One of the early lessons we learned from this cancer was how small changes can cascade out in enormous (and unexpected) ways. The sullen expression of a single cell can ruin the entire party, yet we also wonder at the simple way unexpected events can lead to lifelong love, a shy glance setting off a chain reaction, minutes spilling into decades.

This is life, folks, and we forget to marvel at the stumbles that turn into sprints. Or turtle marathons.

Just a week ago, we had a plan for the next several months – something solid. We colored in that time in our minds, making plans and laying gardens (both figurative and literal) in the space between Julie’s last consolidation chemo that begins this week and her transplant, which we believed was set for mid- to late-July.

Then we received a call. Julie’s transplant is now scheduled to begin June 1.

This not only means that our plans must shift, but also requires more doctor appoints to fit in a shorter time frame.

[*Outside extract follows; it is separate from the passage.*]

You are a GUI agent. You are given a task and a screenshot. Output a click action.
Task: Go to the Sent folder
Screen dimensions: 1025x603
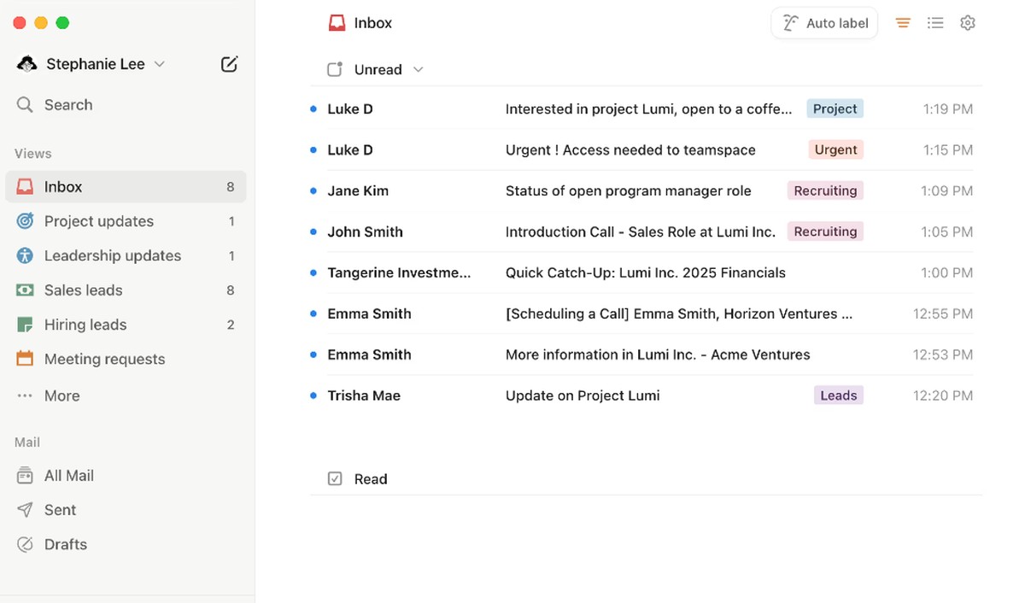59,509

We are scared, of course, and also grateful that we’re getting to a transplant – which sometimes takes years because patients can’t get to remission – in just four months.

Julie has already packed her suitcase for consolidation. This is a small piece of child’s luggage we picked up for our trip to Spain several years ago with unicorns woven into its design. At the time, it was the only baggage we could find small enough to fit on the puddle jumper we took from Ireland to Spain, but we wheeled it all over that foreign land.

It’s such a small thing to pack full of so much hope, so many dreams and aspirations, so much love for the world. She will barely have time to unpack it after the upcoming consolidation chemo before going back to Dartmouth for the transplant. How would you pack for this life? She’s bringing the essentials: things we learned from leukemia, a pocket fan, a “Good Vibes Only” sign and a print of Lady Agnew of Lochnaw from friends (look at Lady Agnew – she’s not your typical Singer Sargent painting and has a ‘tude of empowerment), and, of course, art, love, light, and music.

We’ll make more regular posts beginning the week of May 10, and we’ll kick off Julie’s T- countdown to transplant time at that time, knowing that things could change again.